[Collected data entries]

==*==

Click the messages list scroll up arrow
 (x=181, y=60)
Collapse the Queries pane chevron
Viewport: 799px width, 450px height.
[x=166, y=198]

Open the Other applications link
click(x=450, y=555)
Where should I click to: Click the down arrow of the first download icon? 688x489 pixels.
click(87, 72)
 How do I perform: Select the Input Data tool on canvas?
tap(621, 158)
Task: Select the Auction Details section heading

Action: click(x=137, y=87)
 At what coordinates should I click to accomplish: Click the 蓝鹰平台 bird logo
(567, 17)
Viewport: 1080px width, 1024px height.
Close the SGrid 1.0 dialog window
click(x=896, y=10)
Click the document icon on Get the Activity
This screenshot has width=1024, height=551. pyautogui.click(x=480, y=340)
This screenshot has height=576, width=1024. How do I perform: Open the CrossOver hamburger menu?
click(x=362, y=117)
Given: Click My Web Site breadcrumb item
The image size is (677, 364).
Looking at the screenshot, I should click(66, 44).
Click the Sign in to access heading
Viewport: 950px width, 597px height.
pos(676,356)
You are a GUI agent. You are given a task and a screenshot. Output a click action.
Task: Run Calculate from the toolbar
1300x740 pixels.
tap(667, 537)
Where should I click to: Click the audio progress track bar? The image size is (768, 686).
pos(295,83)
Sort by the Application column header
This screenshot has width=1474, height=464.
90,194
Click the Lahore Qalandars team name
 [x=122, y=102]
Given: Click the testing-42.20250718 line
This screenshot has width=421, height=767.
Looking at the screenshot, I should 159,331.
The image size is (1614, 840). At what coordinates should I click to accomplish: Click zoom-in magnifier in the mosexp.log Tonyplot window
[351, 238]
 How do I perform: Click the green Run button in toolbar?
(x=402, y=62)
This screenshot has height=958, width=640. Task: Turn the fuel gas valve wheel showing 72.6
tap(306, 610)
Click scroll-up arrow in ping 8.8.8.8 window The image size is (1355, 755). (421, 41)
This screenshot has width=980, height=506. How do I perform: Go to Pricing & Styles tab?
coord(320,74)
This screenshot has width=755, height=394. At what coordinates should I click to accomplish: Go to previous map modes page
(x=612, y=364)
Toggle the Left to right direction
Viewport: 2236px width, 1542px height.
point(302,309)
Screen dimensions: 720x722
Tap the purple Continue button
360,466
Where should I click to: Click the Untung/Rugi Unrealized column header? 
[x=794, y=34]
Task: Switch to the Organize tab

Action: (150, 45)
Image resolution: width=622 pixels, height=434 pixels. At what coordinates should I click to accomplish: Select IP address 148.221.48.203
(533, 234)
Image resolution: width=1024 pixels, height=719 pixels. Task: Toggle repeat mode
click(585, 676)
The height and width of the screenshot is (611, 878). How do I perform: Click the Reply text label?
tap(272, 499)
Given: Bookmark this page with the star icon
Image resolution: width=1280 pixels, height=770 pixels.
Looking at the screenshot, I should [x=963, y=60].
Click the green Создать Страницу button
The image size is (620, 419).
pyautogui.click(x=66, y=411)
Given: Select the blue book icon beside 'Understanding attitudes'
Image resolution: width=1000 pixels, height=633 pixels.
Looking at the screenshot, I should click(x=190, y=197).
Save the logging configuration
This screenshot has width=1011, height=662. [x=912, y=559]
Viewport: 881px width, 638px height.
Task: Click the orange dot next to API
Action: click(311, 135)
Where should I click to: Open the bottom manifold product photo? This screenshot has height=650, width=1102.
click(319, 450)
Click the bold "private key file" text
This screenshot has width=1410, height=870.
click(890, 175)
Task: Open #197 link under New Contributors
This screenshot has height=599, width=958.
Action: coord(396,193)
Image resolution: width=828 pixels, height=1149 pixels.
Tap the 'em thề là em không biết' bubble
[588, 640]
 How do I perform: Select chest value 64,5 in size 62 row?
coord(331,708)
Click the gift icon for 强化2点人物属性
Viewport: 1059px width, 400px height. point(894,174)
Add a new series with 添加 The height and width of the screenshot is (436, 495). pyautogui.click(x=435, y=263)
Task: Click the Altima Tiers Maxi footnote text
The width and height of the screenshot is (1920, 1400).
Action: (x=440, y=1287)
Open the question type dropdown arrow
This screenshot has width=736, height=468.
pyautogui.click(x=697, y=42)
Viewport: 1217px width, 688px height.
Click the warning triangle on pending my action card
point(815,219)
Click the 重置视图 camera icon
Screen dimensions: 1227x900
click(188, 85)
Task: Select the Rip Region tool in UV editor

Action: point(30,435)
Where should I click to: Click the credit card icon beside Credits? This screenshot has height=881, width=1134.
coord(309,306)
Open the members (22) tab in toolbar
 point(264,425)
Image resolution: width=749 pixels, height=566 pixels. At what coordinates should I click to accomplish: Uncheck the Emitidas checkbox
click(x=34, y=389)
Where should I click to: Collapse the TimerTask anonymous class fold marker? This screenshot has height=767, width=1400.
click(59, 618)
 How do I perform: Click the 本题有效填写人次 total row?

==*==

Your task. A complete answer gives every line of the records holding "with".

Your solution.
Given: Bookmark this page with the star icon
Add a new series with 添加 The height and width of the screenshot is (436, 495). pyautogui.click(x=435, y=263)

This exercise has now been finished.